Why is that? We still need to find the answer in the source code.
3.1 occupied
First of all, void incrementOccupied();
That is, incrementOccupied() makes _occupied add itself. So we need to know where it is don’t call it.
A search revealed that it was incache_t
theinsert
Method is called within:
3.2 insert
We should get a sense of this when we look at the INSERT method. For caches, there must be an insert method. Cache_t’s INSERT is exactly that.
Let’s analyze the following insert source code:
The above part of the content, describes the development of cache space, one of the methods reallocate is worth us to study.

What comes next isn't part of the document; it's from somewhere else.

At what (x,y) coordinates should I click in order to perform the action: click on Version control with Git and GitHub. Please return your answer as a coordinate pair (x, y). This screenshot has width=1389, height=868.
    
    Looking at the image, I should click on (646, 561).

This method is used for both initialization and expansion, but the parameters passed in are not the same.
reallocate
As you can see, the way to enable the cache space is very simple. The first is to create a new cache space based on the value passed in. Then determine if there is an old cache, and if so, release the old cache.
Now that the cache space has been created, sel and IMP operations should be the next step.
cache_hask
This is the function that calculates the hash value:
// Class points to cache. SEL is key. Cache buckets store SEL+IMP.
// Caches are never built in the dyld shared cache.
static inline mask_t cache_hash(SEL sel, mask_t mask)
{
uintptr_t value = (uintptr_t)sel;
#if CONFIG_USE_PREOPT_CACHES
value ^= value >> 7;
#endif
return (mask_t)(value & mask);
}
Copy the code
cache_nest
This is the function that computes hash collisions:
#if CACHE_END_MARKER
static inline mask_t cache_next(mask_t i, mask_t mask) {
return (i+1) & mask;
}
#elif __arm64__
static inline mask_t cache_next(mask_t i, mask_t mask) {
return i ? i-1 : mask;
}
#else
#error unexpected configuration
#endif
Copy the code
3.3 Solutions to the above questions
When we called multiple object methods above, we had a looping print error. We then explored the insert method in the source code. Now we can explain this phenomenon.
- Object method calls increase,
_occupied
and_maybeMask
Changes in the
This is because at cache initialization, four Spaces are allocated (INIT_CACHE_SIZE == 4); With the increase of method calls, the cache space is not enough, according to the expansion algorithm in the source code, the cache space has been doubled.
mask
In hash dependent functions, we see this parameter; This is the mask, mask = capacity -1 Capacity ‘means capacity.
_occupied
The number of SEL-ImPs that already exist in the cache. There are several factors that cause _occupied to change: * init * property assignment * method calls
- The loop print above appears
A null value
What’s going on?
This is caused by the reallocation of the cache space. The old space is freed and the new space is reallocated.
sel-imp
Storage order in the cache
Now, notice this, because the subscripts are calculated by hashing, they’re not in fixed order, they’re not in order. You can see this in the second half of cache_t:: INSERT.